DOCUMENT TEXT>
A few years ago, there were not many options for pen displays and digitizers for digital artists. Wacom held their heads up as the industry standard, and they were more than happy to charge a premium for their equipment. Unfortunately, the term "starving artist" exists for a reason, and these higher price points meant Wacom's devices were out of reach for many creators. XP-Pen saw an opportunity to release a line of budget-friendly devices for digital artists, but their initial launch was rife with software issues.
After listening to the needs of their customers, however, XP-Pen's software and hardware both gradually improved, and they found themselves seated at the table as one of the best alternatives to Wacom available for beginners, hobbyists, and budget-minded artists alike. With the success of their digitizers and smaller pen displays, XP-Pen began to increase their pen displays' sizes and price points. The Artist 24 Pro is the largest pen display currently available from XP-Pen. So let's put it through some paces to see if it justifies the higher price tag that the larger workspace brings along with it.
XP-Pen Artist 24 Pro
Bottom line: XP-Pen offers a professional grade pen display that can easily go toe to toe with pen displays that are nearly twice as expensive. The Artist 24 Pro provides a solid mid-tier display choice for people who find beginner displays lacking in features but competitor pricing out of bounds.
- 23.5-inch drawing area
- 20 customizable hotkeys
- 2 customizable rotary wheels
- Battery-free pen
- USB-C to USB-C connectivity
- 90% Adobe RGB color accuracy
- Not a fully laminated screen
- No dedicated eraser button on the pen
XP-Pen Artist 24 Pro: Price and availability
The XP-Pen Artist 24 Pro dropped with a $900 price tag, making it the most expensive pen display currently available in XP-Pen's lineup. That said, the price should not necessarily be a deterrent if you're interested in this pen display, as it is frequently available on Amazon with coupons for as much as $180 off. Its often available at similar prices online with other electronics retailers, including Newegg and XP-Pen's very own website.
XP-Pen Artist 24 Pro: Hardware and design
|Category||XP-Pen Artist 24 Pro|
|Display||16x9 aspect ratio, 2560x1440 (123 ppi) resolution, QHD, 60hz|
|Screen Type||IPS, 178 degree viewing angle, 250 cd/m2 max brightness|
|Color Gamut||90% Adobe RGB|
|Ports||2x USB 2.0, 1x HDMI, 1x USB-C, 1x DC|
|Pen||8192 points of pressure, 60-degree tilt functionality, 200RPS report rate|
|Dimensions||25 inches x 14 inches, 23.8 inch diagonal|
This is a huge, heavy, well-built monitor. Boasting a 23.8-inch workspace, the Artist 24 Pro overall measures approximately 25-by-14-inches and just under 2 inches deep, not including the attached adjustable stand. The monitor is designed with the ease of use of that stand in mind, including rubberized feet at the bottom of the screen to prevent sliding and a pull tab at the top of the stand to adjust the monitor's angle. The stand can be adjusted so that the monitor sits anywhere from 16 degrees up to 90.

WRITTEN TASKS>
1) Do these statements agree with the XP-Pen Artist 24 Pro review? (a) The stand lets the monitor sit at any angle from 16 up to 90 degrees. (b) The pen has a dedicated eraser button. (c) The Artist 24 Pro launched at a price of $900. For each one, answer yes or no and quote the deciding words.
2) Can you carry the XP-Pen Artist 24 Pro review on from its last sentence?

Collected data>

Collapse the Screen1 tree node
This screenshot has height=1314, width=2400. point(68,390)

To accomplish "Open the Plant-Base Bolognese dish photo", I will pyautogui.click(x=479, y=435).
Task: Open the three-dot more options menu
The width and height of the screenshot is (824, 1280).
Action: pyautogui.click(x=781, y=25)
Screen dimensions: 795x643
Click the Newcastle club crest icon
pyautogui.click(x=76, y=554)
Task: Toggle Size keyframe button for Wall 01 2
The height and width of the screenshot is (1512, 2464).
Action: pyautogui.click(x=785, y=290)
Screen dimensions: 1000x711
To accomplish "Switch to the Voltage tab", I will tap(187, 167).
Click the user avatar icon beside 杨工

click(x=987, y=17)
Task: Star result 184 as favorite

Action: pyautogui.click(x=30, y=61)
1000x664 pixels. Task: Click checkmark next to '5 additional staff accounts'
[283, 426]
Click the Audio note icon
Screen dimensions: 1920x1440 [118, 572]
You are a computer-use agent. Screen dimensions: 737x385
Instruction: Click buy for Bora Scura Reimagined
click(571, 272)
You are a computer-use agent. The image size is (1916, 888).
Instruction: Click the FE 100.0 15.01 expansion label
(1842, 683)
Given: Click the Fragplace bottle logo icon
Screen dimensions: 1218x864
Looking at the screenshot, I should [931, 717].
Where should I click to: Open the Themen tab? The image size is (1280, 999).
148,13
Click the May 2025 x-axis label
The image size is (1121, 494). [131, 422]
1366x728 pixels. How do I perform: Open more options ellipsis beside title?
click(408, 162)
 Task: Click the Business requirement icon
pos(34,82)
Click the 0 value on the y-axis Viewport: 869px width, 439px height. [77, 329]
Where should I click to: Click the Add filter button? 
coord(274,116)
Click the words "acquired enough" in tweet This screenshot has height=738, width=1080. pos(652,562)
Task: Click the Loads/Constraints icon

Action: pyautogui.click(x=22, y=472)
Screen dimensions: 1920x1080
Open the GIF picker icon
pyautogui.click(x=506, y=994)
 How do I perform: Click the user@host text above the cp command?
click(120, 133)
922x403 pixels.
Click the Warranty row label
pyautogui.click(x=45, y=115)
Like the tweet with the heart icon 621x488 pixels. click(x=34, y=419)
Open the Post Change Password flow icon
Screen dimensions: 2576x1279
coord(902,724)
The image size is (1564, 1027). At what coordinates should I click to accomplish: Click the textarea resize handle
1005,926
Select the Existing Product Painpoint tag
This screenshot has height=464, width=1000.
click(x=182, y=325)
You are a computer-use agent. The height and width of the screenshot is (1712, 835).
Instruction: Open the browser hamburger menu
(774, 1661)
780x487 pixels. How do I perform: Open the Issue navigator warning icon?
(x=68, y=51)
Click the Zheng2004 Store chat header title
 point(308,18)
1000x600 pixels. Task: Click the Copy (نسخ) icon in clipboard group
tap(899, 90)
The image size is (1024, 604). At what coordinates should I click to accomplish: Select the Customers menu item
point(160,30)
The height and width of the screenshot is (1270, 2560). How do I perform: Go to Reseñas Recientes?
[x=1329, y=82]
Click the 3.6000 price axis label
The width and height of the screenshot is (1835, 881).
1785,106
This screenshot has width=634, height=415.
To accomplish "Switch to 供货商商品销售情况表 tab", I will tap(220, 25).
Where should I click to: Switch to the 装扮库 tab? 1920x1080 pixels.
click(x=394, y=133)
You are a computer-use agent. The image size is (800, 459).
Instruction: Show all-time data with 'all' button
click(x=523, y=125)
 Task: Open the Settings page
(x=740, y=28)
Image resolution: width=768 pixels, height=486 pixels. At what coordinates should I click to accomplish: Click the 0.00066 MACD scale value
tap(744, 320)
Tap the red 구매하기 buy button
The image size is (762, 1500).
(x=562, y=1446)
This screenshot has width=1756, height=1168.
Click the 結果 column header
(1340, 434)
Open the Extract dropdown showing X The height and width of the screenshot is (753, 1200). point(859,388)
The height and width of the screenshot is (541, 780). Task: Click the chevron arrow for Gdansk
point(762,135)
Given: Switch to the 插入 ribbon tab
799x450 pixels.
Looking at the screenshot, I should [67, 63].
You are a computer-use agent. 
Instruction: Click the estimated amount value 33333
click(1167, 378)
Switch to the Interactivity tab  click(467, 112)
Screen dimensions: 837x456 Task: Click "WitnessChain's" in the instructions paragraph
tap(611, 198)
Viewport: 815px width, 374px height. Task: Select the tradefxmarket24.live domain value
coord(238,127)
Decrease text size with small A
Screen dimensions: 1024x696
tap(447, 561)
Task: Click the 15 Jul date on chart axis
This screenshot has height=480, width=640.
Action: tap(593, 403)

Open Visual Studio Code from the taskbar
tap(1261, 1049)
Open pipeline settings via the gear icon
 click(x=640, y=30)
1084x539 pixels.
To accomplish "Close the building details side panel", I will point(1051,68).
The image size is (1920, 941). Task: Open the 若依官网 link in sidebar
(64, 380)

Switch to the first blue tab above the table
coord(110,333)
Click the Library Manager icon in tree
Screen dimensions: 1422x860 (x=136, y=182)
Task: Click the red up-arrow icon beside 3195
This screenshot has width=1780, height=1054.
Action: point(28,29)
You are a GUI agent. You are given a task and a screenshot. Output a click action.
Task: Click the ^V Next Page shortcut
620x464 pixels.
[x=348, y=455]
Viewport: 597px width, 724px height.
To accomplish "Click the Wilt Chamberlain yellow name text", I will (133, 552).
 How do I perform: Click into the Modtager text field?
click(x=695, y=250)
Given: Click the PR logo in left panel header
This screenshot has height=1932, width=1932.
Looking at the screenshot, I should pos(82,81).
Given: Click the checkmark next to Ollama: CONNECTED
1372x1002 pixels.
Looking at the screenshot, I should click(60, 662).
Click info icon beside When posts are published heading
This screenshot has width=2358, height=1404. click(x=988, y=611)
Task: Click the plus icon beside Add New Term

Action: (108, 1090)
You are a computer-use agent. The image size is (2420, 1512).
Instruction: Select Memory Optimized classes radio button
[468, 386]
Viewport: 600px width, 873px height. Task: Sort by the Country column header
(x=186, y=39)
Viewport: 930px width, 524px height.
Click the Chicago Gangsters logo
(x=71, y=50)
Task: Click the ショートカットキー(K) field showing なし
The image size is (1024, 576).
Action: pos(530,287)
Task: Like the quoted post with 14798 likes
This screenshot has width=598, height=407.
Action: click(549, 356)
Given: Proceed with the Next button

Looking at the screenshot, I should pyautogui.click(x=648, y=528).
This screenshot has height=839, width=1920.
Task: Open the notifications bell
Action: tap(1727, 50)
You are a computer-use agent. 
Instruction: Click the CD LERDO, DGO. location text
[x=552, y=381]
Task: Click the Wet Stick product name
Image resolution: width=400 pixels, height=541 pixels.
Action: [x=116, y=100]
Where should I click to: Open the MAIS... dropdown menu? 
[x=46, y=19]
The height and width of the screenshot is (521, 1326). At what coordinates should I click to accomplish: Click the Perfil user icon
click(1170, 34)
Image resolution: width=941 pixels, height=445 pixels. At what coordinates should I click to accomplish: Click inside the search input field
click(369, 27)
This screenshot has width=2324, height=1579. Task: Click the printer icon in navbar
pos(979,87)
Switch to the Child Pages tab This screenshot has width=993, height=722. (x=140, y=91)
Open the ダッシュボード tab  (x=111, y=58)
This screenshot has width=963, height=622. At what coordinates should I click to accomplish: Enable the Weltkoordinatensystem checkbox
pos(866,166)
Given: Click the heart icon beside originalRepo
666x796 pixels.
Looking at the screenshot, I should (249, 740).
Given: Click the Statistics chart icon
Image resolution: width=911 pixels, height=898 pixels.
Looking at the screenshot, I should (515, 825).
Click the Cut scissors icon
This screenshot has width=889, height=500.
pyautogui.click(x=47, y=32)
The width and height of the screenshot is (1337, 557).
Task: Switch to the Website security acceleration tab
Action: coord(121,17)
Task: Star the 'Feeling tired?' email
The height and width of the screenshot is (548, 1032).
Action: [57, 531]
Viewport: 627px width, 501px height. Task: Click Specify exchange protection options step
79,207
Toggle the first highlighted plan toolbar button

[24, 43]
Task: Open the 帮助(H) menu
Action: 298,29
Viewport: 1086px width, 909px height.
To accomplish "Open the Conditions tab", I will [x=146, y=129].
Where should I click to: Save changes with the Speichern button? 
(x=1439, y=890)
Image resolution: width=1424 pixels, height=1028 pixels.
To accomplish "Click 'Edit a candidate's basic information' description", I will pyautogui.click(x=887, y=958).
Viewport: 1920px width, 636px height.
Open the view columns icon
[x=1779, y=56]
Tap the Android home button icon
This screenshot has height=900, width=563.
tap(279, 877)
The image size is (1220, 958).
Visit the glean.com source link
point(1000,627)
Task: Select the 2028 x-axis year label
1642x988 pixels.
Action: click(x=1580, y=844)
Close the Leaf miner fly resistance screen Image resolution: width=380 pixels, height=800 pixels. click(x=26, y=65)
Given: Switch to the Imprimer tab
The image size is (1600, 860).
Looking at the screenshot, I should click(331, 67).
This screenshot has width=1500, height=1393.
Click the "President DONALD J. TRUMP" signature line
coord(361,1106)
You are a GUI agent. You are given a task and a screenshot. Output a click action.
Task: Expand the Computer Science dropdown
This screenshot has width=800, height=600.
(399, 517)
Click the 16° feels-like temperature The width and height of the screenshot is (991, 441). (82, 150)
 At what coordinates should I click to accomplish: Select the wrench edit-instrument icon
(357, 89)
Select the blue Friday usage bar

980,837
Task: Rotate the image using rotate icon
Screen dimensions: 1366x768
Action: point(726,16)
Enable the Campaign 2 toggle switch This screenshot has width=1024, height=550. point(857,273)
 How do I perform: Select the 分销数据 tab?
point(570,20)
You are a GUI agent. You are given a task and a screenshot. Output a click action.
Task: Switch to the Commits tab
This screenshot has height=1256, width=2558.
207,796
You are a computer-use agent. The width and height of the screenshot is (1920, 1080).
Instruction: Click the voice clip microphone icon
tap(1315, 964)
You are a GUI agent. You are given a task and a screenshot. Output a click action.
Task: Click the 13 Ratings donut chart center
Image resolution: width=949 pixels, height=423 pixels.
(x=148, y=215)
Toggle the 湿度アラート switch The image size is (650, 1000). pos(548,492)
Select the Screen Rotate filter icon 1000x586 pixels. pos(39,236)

TASK-BY-TASK OUTPUTS>
1)
(a) Yes: "The stand can be adjusted so that the monitor sits anywhere from 16 degrees up to 90."
(b) No: "No dedicated eraser button on the pen"
(c) Yes: "The XP-Pen Artist 24 Pro dropped with a $900 price tag"

2)
The monitor is also a hefty 15 pounds, so while it is possible to remove the stand and attach it to a VESA mount, you may want to double-check the weight limits. In my excitement, I opted to put the XP-Pen display on my monitor arm and was quite surprised as the entire setup lurched forward. The occurrence caught me by surprise as I had previously had a Huion GT220 v2 on this same setup for nearly a year and a half with no issue. After the monitor arm debacle, I decided to reattach the monitor stand that came with the display and call it a day.
The good news is that the included monitor stand is just as solid as the rest of the device. This is incredibly important because the very nature of a drawing monitor is that you will put some weight on the device to draw. Earlier iterations of these displays struggled with being wobbly on stands that couldn't hold up to use. Thankfully, the XP-Pen Artist 24 Pro has overcome that and is plenty capable of withstanding the use that average artists will put it through.
The improved monitor stand is not the only upgrade the XP-Pen Artist 24 Pro has seen. Previous XP-Pen monitors had made the critical mistake of running the cables downward, resulting in an issue where cables would sustain damage from being bent under if you were using the monitor at a flatter angle. The Artist 24 Pro has all of the ports — including two USB 2.0, an HDMI, and a USB-C port as well as the outlet plug — are located to the user's right-hand side, safely out of the way of any potential damage.
The improved monitor stand is not the only upgrade the XP-Pen Artist 24 Pro has seen
The XP-Pen Artist 24 Pro display features a 2K resolution at 60hz, making it perfectly suitable for use as a primary display for one monitor set up. However, it is worth pointing out that the Artist 24 Pro does not have a fully laminated screen. Fully laminating a pen display helps lower the parallax, that distance between the drawing under the screen and the tip of your stylus, which can help make you feel more like you're drawing directly onto the image rather than pushing the drawing through the glass. There is lamination on the screen, but there is also a thin layer of glass that increases that parallax but not to a disorienting degree.
The existing lamination on the Artist 24 Pro does provide some nice features, though. Primarily, it helps to reduce the glare on the monitor. Glare was an issue I dealt with quite a lot with the Huion GT 220 v2 I used previously, as it had no lamination whatsoever. If the overhead lights or my desk lamps were on in the room, the glare from the Huion would make it nearly unusable. The Artist 24 Pro, in contrast, does more to diffuse the glare from these lamps when they're on in the room and I'm working. In addition to the anti-glare properties, the monitor also has a nice feeling of 'tooth' to it, giving the pen a little more grip that makes it feel more like drawing on paper.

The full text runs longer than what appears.